There is one element of “X2” that’s new, though, and it’s the best thing about the flick. That’s Alan Cumming as the oddly reptilian teleporter Nightcrawler. Encased in an outfit no less elaborate than Romijn-Stamos’, Cumming manages–as she really doesn’t–to act through the goo, and creates a sympathetic character out of what might easily have been a cardboard figurine. (The effects that depict Nightcrawler’s teleportation are nifty, too.)

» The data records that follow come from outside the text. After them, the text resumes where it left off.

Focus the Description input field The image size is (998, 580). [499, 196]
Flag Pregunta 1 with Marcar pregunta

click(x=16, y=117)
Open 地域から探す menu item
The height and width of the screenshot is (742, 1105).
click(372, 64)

Technically “X2” is efficiently done–Guy Hendrix Dyas’ production design and Newton Thomas Sigel’s cinematography are both top-drawer–even if the dark ambiance once again is too gloomy to make for the sort of joyous atmosphere that characterizes the most enjoyable comic-based movies. Editor John Ottman might usefully have trimmed a bit from the picture’s 135-minute running-time, but even at that it’s preferable to his score, which uses Mozart too often and too clumsily. The appearance of a crabbed version of the “Dies Irae” from the Requiem during the assault-on-the-White House opening, for example, is unfortunate, and later on snippets from “Eine Kleine Nachtmusik” and the piano sonata “for beginners” (K. 545) pop up as well. Leave poor Wolfgang alone.
“X2: X-Men United” is less disappointing than the original movie, simply because expectations are no longer so high; that’s a point in its favor. At the same time, it’s no better than the first installment. If you liked “X-Men,” therefore, this sequel should prove pleasing enough. Otherwise, look elsewhere.